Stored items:
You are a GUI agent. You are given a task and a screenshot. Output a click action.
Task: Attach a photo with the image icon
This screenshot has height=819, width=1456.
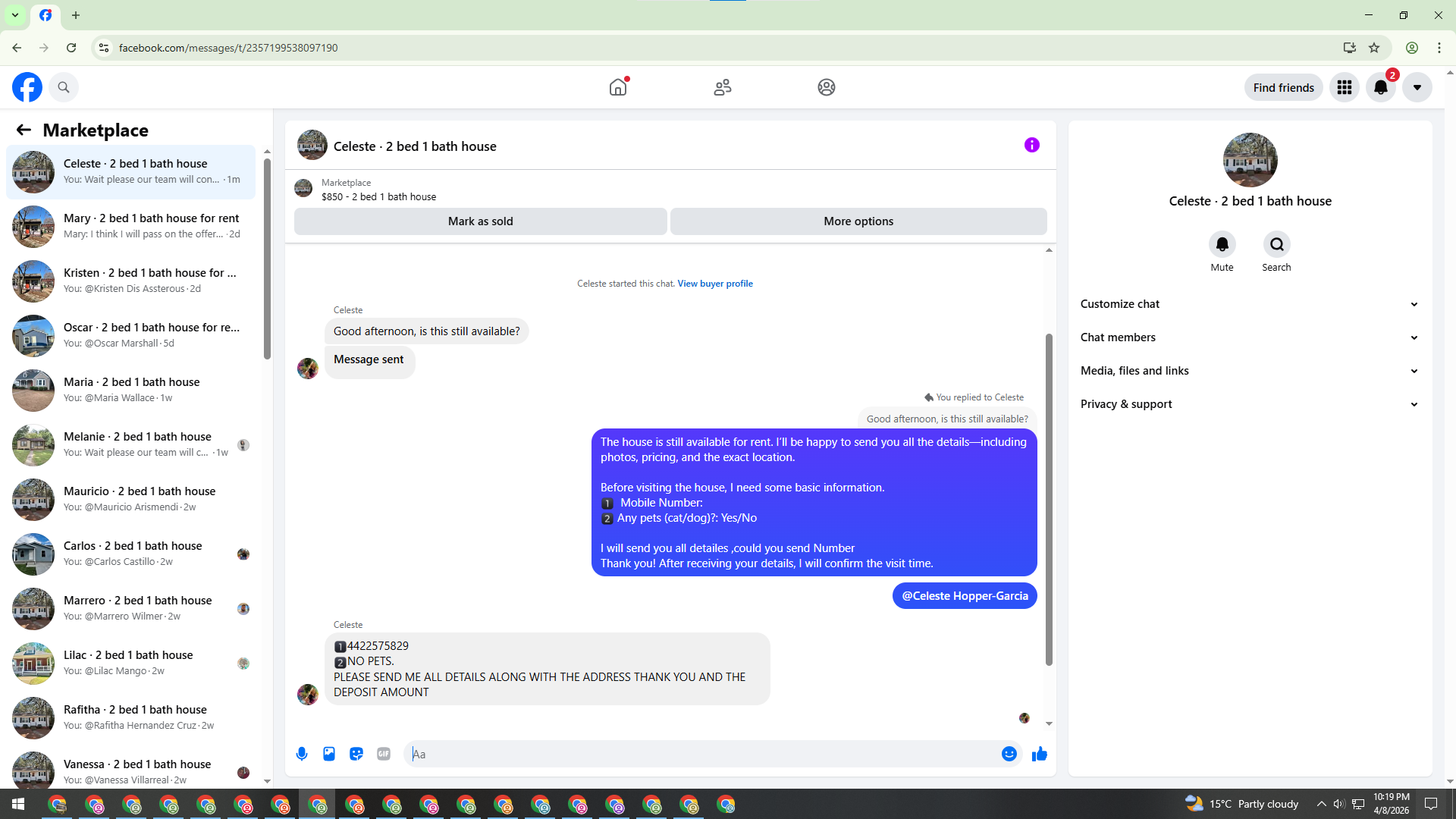[329, 754]
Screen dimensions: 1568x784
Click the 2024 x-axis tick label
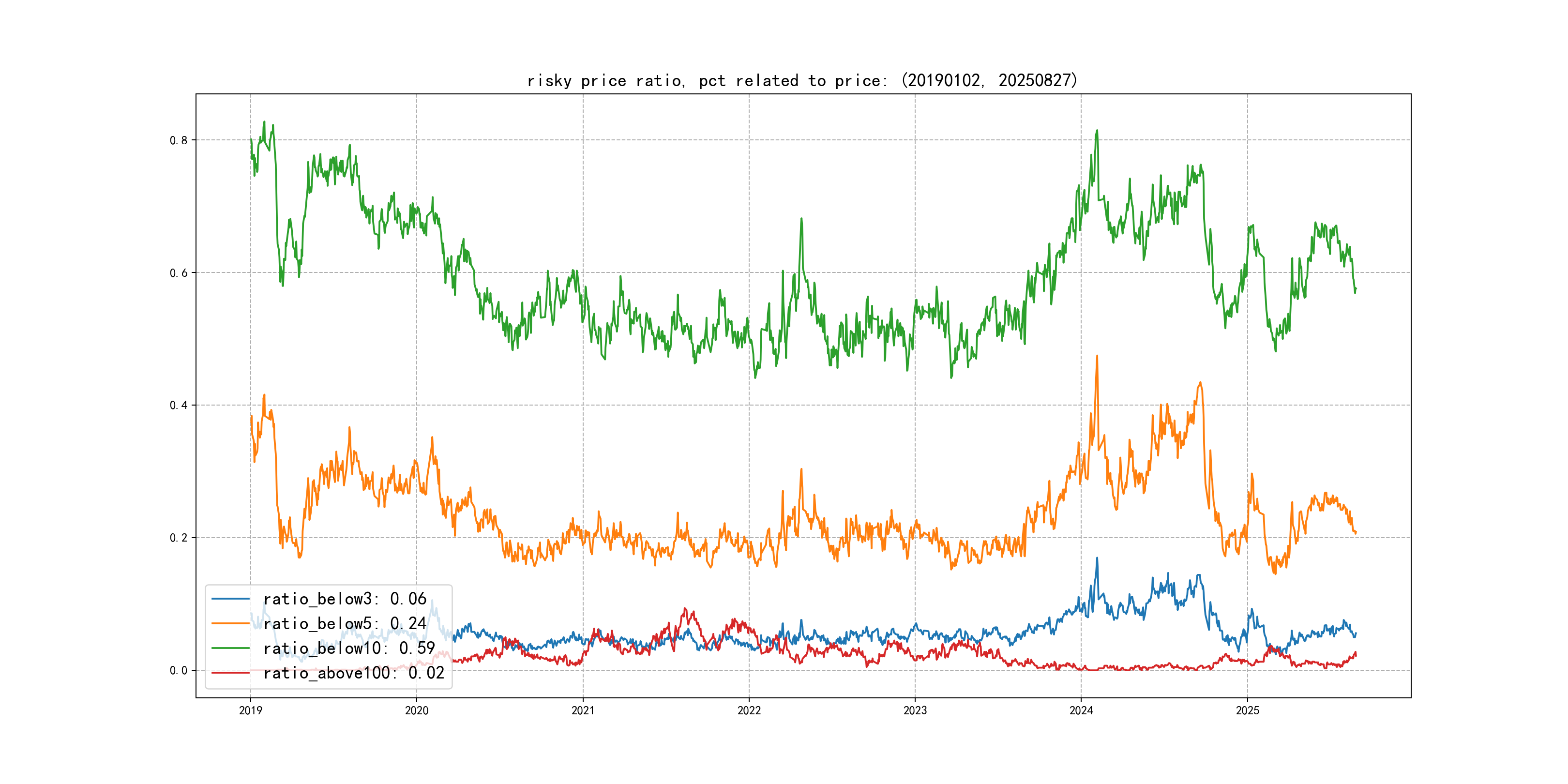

EXERCISE PROMPT: No pictures belong in the copy. Retype exactly, and only, the lines from the line containing "Task: Attach a photo with the image icon" through the last line of the data, both included.

WRITTEN SOLUTION:
Task: Attach a photo with the image icon
This screenshot has height=819, width=1456.
[329, 754]
Screen dimensions: 1568x784
Click the 2024 x-axis tick label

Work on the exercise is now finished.